Lizzie is still not eating anything by mouth other than water. She continues to vomit at least once a day, often times more. She is not quite on the growth charts but they are still worried she may be gaining too much too quickly, it is such a fine balance of calories vs activity vs keeping it all in. We are praying for her to make big strides in oral feeding. Her developmental specialists have ran several tests trying to explain her size, delays, cardiac & lung issues, and other symptoms. So far everything has come back “normal”. I guess it is good to get as much information as possible, but we are ok with accepting her without any further explanation, too.
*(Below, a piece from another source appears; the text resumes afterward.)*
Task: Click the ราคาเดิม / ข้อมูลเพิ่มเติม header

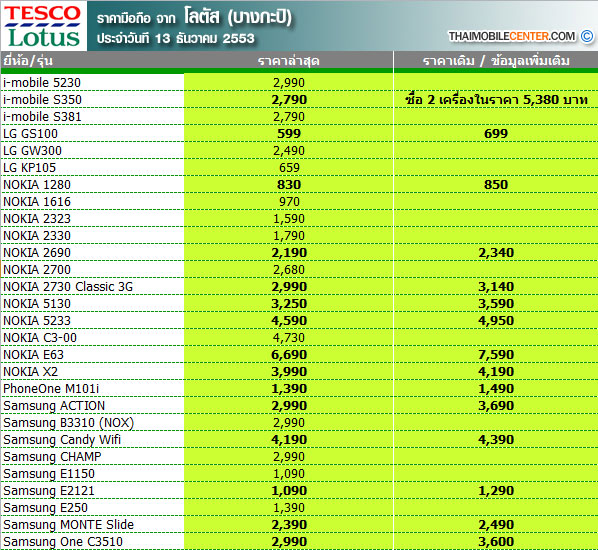Action: tap(496, 61)
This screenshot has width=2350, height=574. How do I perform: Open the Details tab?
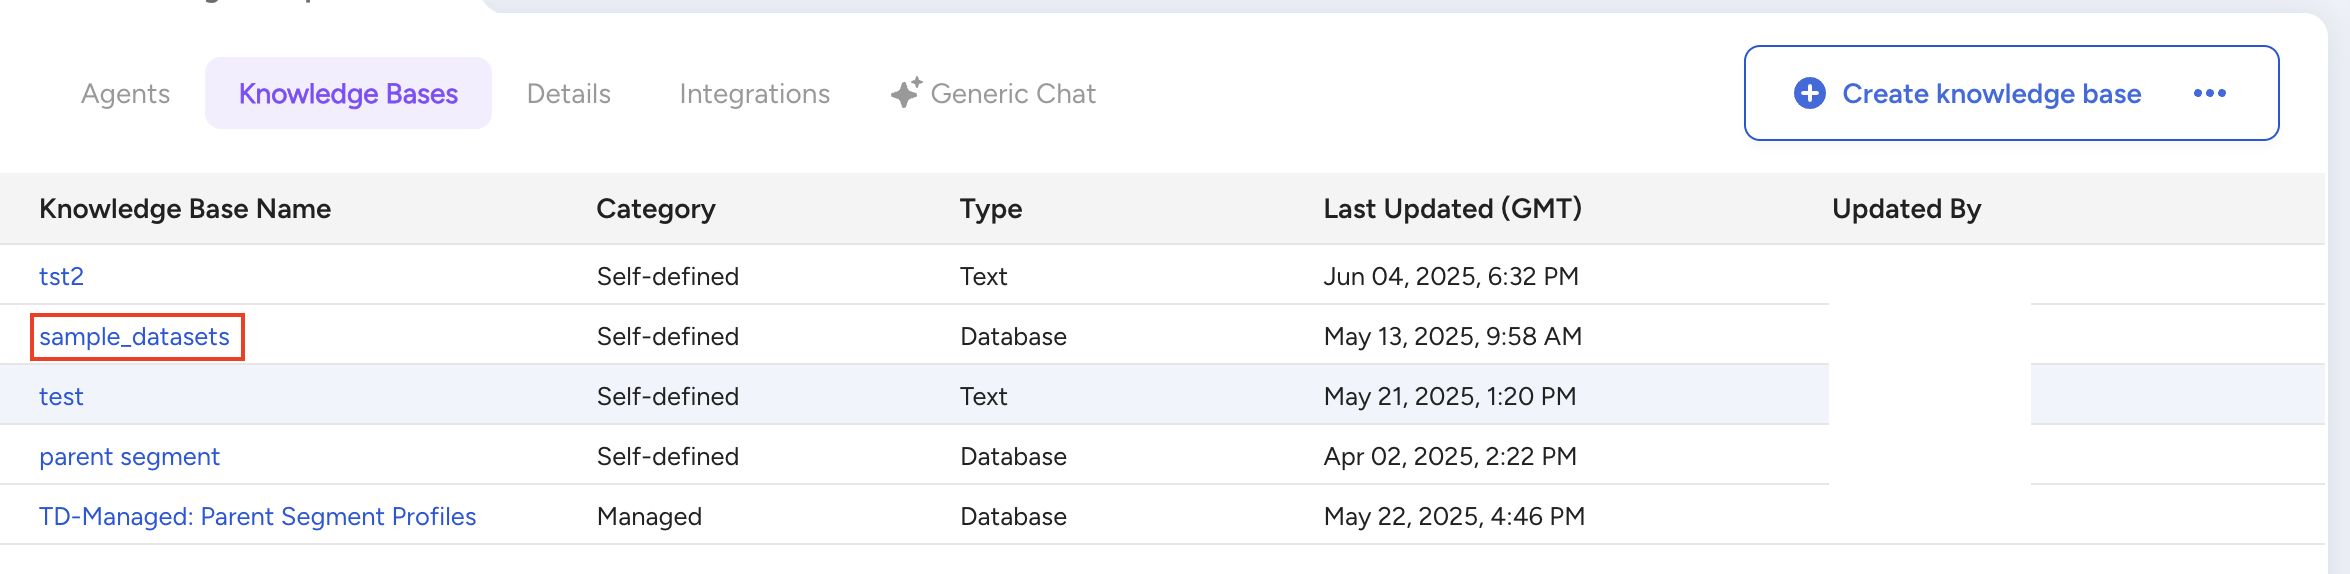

She is still not talking, other that the occasional “momma” and “uh-oh” and her favorite “Da-da”. She yells his name. Sister is head over heels in love with her daddy. In spite of her silence, Lizzie has no problem letting us know what she wants or doesn’t like. She pushes her brothers around, they don’t seem to mind. She adores each of them and they her. She wags her finger “no-no” to anyone being naughty, including herself. It’s hilarious. She has so much personality. She loves being outside but hates grass. She never played with toys before but is starting to have some favorites other than plastic wrappers. She will always have a passion for rubber gloves. She now rocks and loves on her little baby, but only the bald baby. She throws anything with hair across the room. Poor Rapunzel. She loves accessories and looking pretty but is not a fan of shoes, she tosses them the first chance she gets. She loves music and movies. Her favorites are Frozen, Cinderella, Mary Poppins, Tangled, and Snow White. She makes me sing and will move her mouth to all the songs. She likes dancing and swinging and swimming and going for walks. Her laughter is mesmerizing. Lizzie enjoys life. She is an amazing little miracle and watching her grow is one of the biggest blessings of our lives.